You’re trying to connect p-values to Bayes factors, but that doesn’t change what the Bayes factor is, or how it should be interpreted (and contrary to what many think, frequentist vs Bayesian is a false dichotomy). Many people misunderstand Bayes factors, which is why I gave the interpretation above (for emphasis).

It can be argued that the Bayes factor is an objective measure of the evidence, in how it will change your beliefs, but in general it is not correct to interpret it as support for one hypothesis over another. To measure support for a hypothesis, and therefore compare it to the p-value, you need to consider prior odds.

For example, you call the Bayes factor “a measure of evidence”, which should be interpreted as a measure of how the evidence changes your beliefs, but you then use it as support against the null. This only works in the context of two simple hypotheses, and it relates directly to the p-value. In general, however, you don’t have an inference property in a Baysian context without considering prior information.

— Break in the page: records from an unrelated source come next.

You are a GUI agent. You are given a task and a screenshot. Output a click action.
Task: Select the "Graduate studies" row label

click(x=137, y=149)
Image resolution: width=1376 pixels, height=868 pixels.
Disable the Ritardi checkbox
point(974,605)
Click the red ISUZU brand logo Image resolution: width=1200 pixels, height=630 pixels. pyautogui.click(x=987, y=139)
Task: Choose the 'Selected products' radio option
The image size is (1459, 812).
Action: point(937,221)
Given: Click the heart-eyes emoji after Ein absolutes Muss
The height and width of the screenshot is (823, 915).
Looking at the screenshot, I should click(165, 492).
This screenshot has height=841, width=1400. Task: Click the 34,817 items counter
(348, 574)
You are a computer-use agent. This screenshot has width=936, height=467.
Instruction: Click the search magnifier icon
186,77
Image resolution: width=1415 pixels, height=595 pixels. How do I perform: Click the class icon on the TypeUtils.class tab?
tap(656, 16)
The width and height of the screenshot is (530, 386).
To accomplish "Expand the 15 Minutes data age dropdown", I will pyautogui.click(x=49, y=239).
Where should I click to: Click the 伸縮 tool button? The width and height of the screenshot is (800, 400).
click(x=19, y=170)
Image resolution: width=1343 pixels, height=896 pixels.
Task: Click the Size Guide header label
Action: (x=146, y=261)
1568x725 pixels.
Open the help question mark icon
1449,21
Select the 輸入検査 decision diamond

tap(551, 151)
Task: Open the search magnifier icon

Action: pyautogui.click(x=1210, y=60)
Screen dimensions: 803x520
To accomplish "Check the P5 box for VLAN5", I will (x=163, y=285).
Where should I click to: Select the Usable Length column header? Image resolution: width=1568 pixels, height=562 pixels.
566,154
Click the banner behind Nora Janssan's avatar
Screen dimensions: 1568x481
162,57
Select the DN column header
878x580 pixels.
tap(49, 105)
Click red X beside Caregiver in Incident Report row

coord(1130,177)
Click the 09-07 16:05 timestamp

“It can provide the same measure, but it only does so when it is exceedingly small.”

Celsius and Fahrenheit are related by a (strictly) monotone function (or one-one), and therefore provide the “same measure” of temperature–as long as you know how to interpret them. The same goes for the p-value and min Bayes factor for two simple hypotheses (although note that I’m not implying they are related by a linear function). By the logic presented in favour of the min Bayes factor, for two simple hypotheses, we should conclude that Celsius is a better measure of temperature (but this is arbitrary).

Table 2 in Goodman’s second paper is a perfect example of the one-one relationship between the p-value and min Bayes factor in this context. The point here is that you don’t need to calculate the min Bayes factor at all. You only need the categorization for “strength of evidence” provided–which are only rules of thumb, as there is no natural metric for interpreting the Bayes factor.

Beyond the case of two simple hypotheses, interpreting the Bayes factor is more complicated, as is connecting it to the p-value, and should not be considered as support for a hypothesis. What Lavine and Schervish have shown is that p-values and Bayes factors suffer the same logical flaw–they are not coherent measures of support (they are not monotone in the hypothesis). This doesn’t mean they aren’t useful, only that you have to be careful in how you interpret them.